Dataset records:
>>>>
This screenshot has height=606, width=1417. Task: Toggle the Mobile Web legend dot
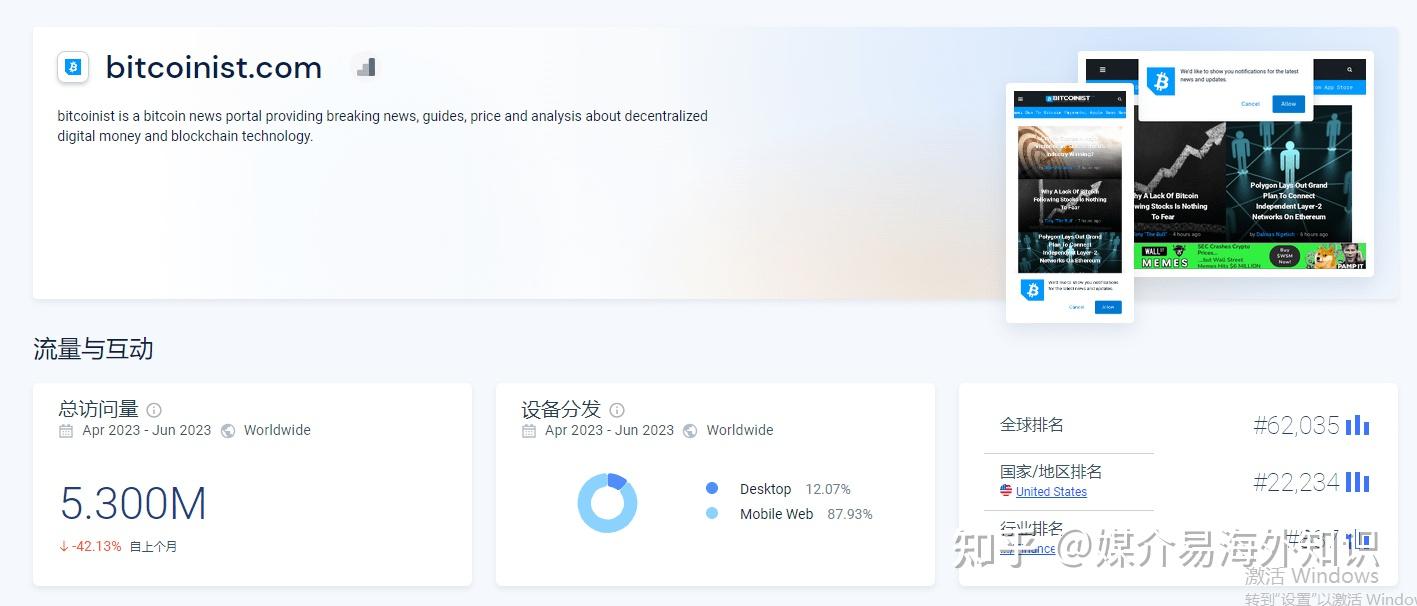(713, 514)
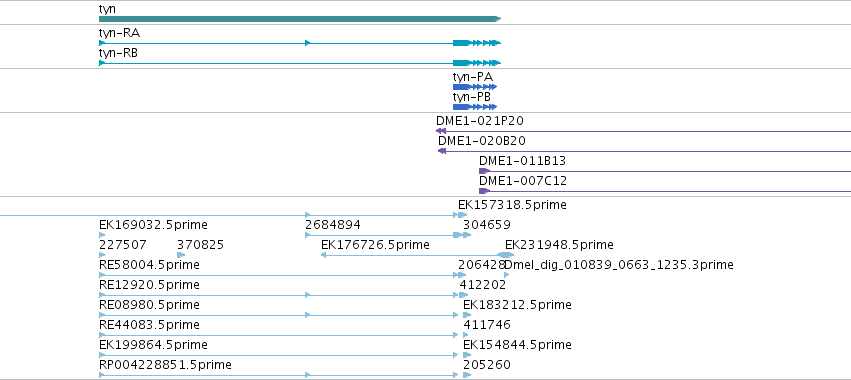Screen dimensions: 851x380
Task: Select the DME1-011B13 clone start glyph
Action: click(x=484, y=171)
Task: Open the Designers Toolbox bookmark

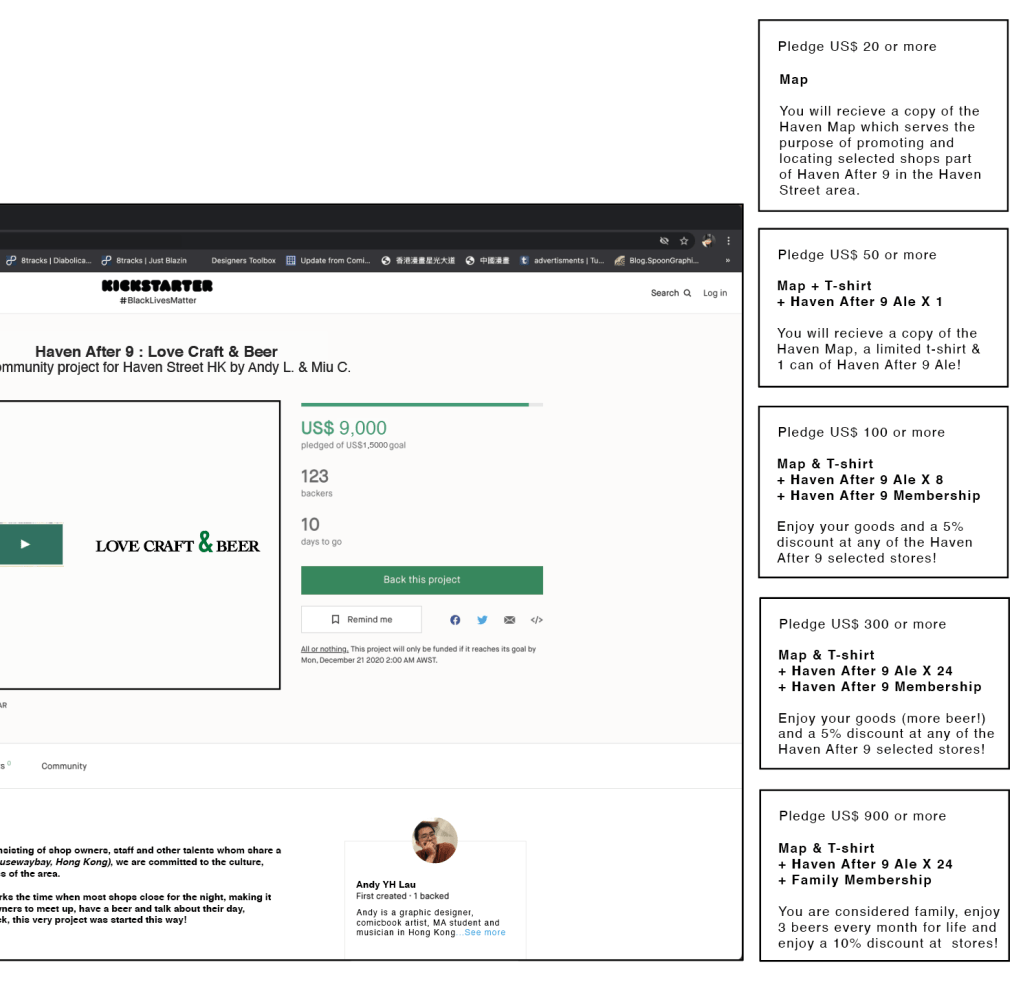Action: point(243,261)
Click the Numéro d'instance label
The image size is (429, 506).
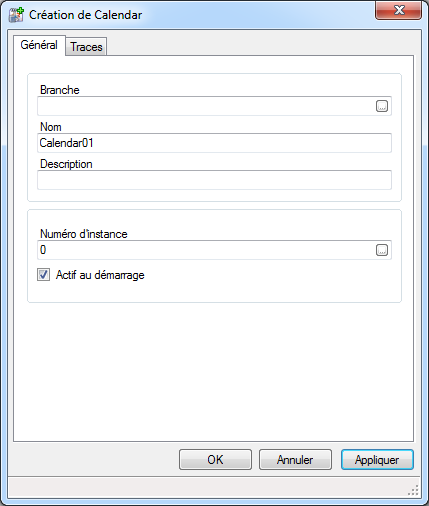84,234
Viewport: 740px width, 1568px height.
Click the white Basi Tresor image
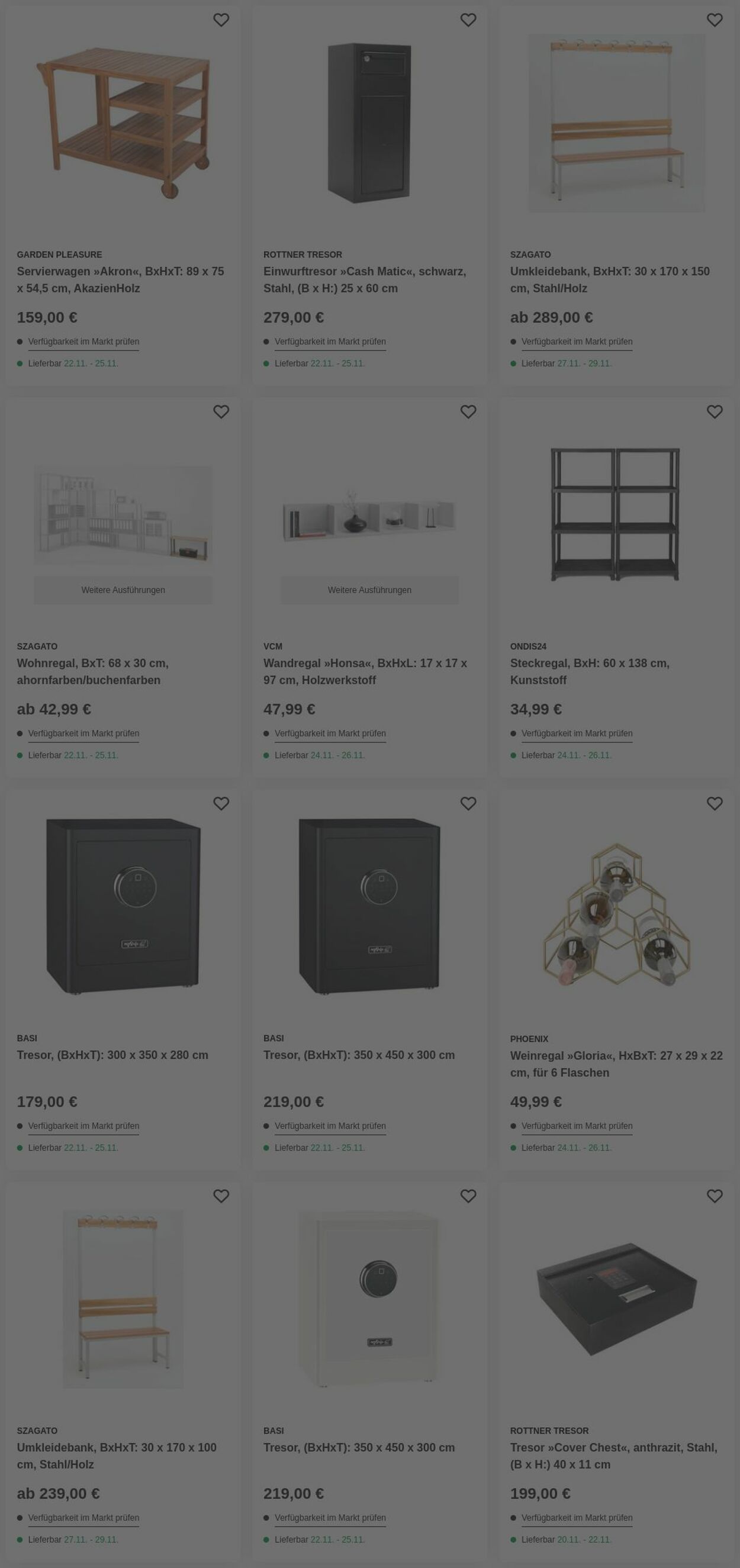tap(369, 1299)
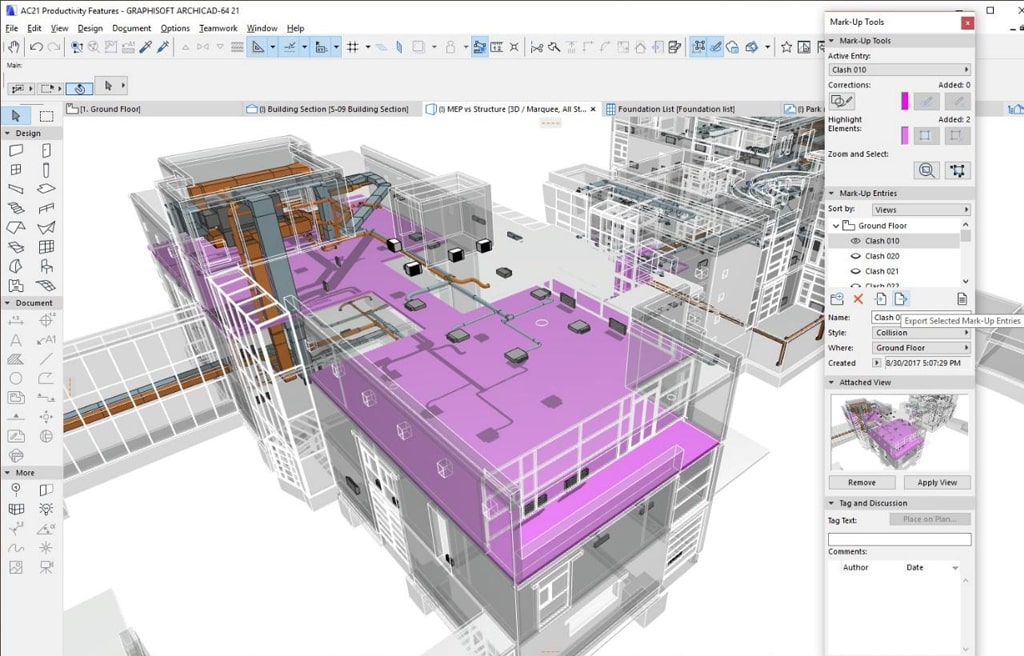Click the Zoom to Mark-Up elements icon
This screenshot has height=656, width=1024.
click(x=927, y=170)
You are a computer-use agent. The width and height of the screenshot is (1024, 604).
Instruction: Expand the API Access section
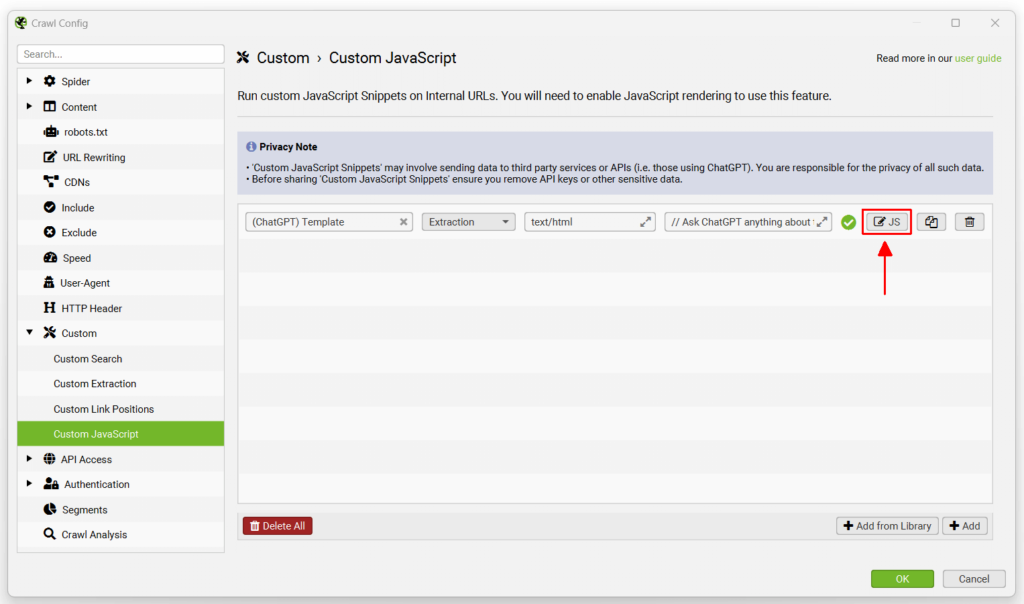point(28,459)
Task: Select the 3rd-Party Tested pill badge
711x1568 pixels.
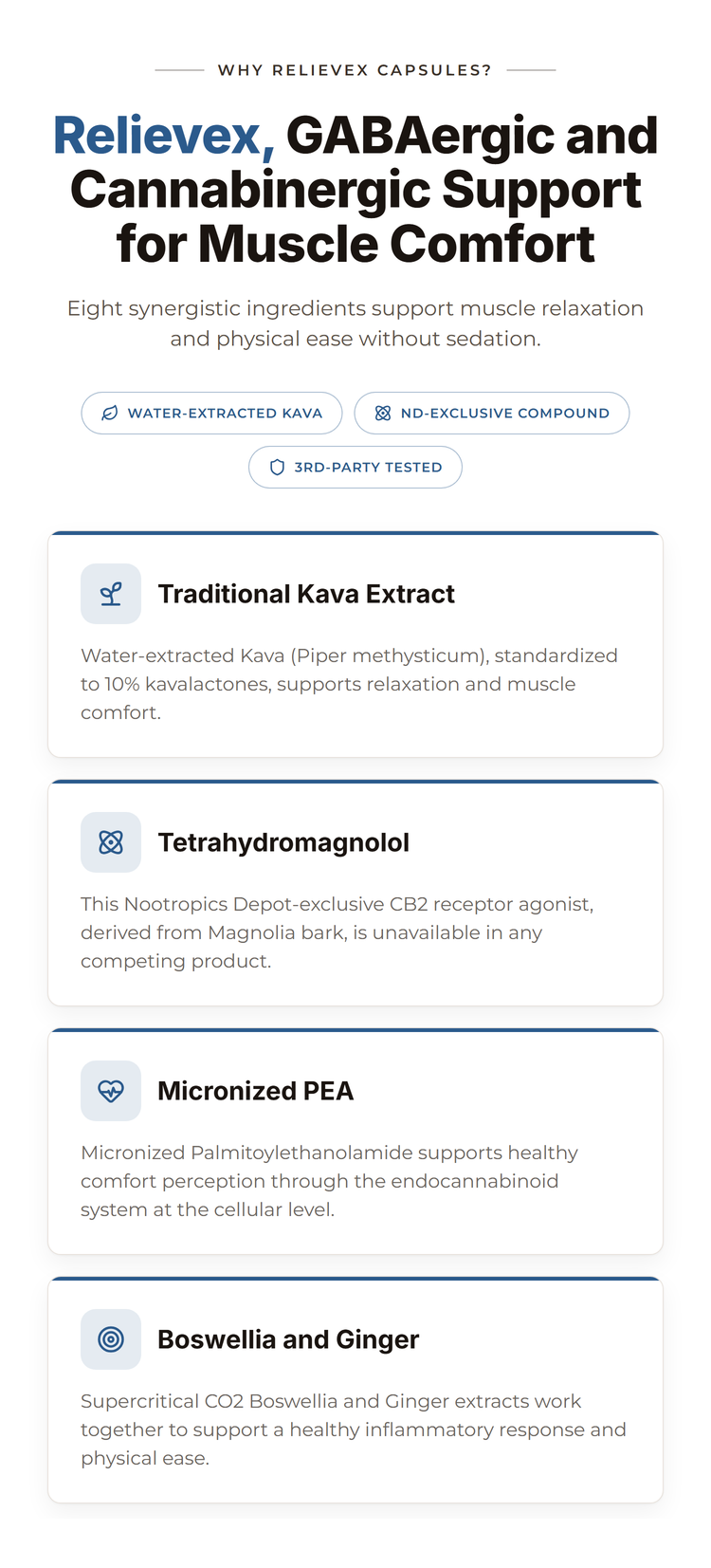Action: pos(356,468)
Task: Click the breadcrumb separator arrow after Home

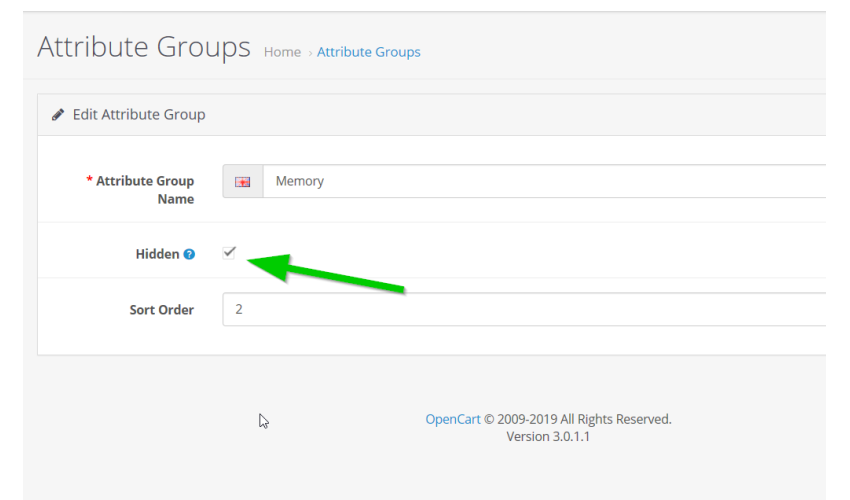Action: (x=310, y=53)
<<<<
Write out exactly the lines from the line that contains "The image size is (429, 506)." through the end of the material, including both ends. No pictures belong in the copy.

The image size is (429, 506).
84,234
Viewport: 740px width, 1568px height.
Click the white Basi Tresor image
tap(369, 1299)
Click the Zoom to Mark-Up elements icon
This screenshot has height=656, width=1024.
click(x=927, y=170)
You are a computer-use agent. The width and height of the screenshot is (1024, 604).
Instruction: Expand the API Access section
point(28,459)
Task: Select the 3rd-Party Tested pill badge
711x1568 pixels.
Action: pos(356,468)
Task: Click the breadcrumb separator arrow after Home

Action: (x=310, y=53)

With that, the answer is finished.